**TASKS TO COMPLETE**
**A)** Decide whether each statement agrees with the passage on Mark Nelson. Answer yes or no for each, and quote the words of the passage that settle it. (i) Nelson was drafted by the Saskatchewan Roughriders. (ii) Nelson coached the Argonauts in 2021. (iii) In 2018 Nelson was promoted to defensive coordinator of the Redblacks.
**B)** List every team named in the passage on Mark Nelson.

* START PASSAGE GIVEN *

Mark Nelson (born July 25, 1956) is a gridiron football coach and a former professional Canadian football linebacker. He is the special teams coordinator and linebackers coach for the Carleton Ravens of U Sports. He played for seven seasons in the Canadian Football League (CFL) for the Calgary Stampeders and Saskatchewan Roughriders. He is a three-time Grey Cup champion having won as a coach in 1993, 1996 and 2016.

Playing career
Nelson played college football for the East Central Oklahoma State Tigers. Nelson was drafted in the 1980 CFL Draft by the Calgary Stampeders where he played for 7 years before retiring with the Saskatchewan Roughriders in 1987. Nelson played linebacker and fullback during his CFL run.

Coaching career
Nelson has coached for 16 different teams. More recently, on December 20, 2013, he was named the Ottawa Redblacks' defensive coordinator. In 2018, he was demoted from defensive coordinator for the Redblacks to their linebackers coach. 

On February 6, 2020, it was announced that Nelson had joined the Toronto Argonauts as the team's special teams coordinator. The league did not play in 2020, so he coached for one season with the Argonauts in 2021. He was not retained by the team for the 2022 season.

On June 23, 2022, it was announced that Nelson had joined the Carleton Ravens to serve as the team's special teams coordinator and linebackers coach.

* END PASSAGE GIVEN *
* START RECORDED DATA *

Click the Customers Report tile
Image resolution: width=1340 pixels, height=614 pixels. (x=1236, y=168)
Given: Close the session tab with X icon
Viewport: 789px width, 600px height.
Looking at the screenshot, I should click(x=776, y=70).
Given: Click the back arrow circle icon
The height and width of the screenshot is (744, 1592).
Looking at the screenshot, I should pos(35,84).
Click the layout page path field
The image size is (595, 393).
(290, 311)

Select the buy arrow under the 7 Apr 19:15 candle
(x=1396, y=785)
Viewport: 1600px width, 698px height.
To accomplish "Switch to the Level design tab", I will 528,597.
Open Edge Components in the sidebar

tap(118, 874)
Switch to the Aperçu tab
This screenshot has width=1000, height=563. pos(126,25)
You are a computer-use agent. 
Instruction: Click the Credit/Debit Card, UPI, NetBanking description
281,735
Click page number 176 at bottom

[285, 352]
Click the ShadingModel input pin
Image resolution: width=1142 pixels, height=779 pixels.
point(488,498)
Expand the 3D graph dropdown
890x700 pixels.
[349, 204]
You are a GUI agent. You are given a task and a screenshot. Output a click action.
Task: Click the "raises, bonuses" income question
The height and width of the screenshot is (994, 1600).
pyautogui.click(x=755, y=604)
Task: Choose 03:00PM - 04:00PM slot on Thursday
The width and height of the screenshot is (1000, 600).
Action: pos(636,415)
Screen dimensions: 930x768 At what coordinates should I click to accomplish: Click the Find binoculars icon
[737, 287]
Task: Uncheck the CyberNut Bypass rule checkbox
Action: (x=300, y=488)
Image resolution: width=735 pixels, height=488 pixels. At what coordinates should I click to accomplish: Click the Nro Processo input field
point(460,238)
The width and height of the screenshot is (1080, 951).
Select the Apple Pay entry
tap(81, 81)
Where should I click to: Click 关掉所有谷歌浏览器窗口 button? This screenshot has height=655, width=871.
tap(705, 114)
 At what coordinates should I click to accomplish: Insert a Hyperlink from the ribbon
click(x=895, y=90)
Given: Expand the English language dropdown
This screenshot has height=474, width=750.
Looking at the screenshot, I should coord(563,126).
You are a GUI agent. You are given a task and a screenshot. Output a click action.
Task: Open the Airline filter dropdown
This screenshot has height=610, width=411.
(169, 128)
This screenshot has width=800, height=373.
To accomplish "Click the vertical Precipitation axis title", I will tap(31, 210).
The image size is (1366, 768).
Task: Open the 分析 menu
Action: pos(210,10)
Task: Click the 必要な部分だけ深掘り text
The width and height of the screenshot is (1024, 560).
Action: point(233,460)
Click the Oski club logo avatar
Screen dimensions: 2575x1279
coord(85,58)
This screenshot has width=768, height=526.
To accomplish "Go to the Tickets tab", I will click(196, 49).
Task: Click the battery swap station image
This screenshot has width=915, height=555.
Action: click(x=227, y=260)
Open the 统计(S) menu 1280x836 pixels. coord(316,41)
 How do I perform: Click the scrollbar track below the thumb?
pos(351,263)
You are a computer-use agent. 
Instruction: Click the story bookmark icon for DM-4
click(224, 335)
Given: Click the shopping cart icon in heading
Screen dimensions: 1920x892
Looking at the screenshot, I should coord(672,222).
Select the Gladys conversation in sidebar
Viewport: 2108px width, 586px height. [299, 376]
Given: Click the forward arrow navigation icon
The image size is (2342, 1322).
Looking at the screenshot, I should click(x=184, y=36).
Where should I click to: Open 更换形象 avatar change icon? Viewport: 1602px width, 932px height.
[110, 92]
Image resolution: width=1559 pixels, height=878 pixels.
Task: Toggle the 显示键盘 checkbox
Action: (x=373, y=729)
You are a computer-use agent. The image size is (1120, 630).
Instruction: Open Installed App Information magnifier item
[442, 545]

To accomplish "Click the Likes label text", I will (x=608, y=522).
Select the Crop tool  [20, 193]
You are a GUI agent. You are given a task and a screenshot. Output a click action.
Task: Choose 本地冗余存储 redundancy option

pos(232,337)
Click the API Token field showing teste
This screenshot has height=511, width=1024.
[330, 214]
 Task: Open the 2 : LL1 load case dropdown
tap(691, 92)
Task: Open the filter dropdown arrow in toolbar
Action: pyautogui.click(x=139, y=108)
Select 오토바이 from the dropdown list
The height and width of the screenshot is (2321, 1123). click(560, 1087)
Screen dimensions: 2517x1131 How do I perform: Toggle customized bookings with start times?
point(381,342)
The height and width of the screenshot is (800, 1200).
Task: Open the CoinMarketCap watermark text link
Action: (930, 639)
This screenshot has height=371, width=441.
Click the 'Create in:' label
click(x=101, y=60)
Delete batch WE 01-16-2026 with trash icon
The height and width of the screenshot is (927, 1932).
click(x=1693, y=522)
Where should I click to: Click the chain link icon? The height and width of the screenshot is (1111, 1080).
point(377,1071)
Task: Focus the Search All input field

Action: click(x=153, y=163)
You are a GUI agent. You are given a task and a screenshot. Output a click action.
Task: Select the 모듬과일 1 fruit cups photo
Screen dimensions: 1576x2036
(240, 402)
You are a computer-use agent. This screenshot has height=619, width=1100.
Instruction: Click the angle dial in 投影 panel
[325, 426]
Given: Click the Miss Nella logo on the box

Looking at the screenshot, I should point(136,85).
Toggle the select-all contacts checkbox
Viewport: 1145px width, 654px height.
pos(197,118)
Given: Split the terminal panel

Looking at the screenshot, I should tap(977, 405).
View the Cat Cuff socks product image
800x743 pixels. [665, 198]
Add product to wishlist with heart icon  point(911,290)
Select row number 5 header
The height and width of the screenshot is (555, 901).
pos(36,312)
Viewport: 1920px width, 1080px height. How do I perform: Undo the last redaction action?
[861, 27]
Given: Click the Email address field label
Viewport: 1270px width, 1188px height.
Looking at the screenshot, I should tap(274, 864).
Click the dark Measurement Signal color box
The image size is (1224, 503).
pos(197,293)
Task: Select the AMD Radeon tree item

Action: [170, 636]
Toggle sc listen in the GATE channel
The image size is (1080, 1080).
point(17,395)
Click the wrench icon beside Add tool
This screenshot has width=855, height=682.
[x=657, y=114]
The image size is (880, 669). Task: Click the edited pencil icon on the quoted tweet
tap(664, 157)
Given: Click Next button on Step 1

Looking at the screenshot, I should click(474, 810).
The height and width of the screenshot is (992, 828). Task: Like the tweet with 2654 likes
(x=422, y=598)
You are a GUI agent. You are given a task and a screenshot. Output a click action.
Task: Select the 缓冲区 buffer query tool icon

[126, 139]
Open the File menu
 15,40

* END RECORDED DATA *

**ANSWERS TO THE TASKS**
**A)**
(i) No: "Nelson was drafted in the 1980 CFL Draft by the Calgary Stampeders"
(ii) Yes: "he coached for one season with the Argonauts in 2021"
(iii) No: "In 2018, he was demoted from defensive coordinator for the Redblacks to their linebackers coach."

**B)**
Carleton Ravens
Calgary Stampeders
Saskatchewan Roughriders
East Central Oklahoma State Tigers
Ottawa Redblacks
Toronto Argonauts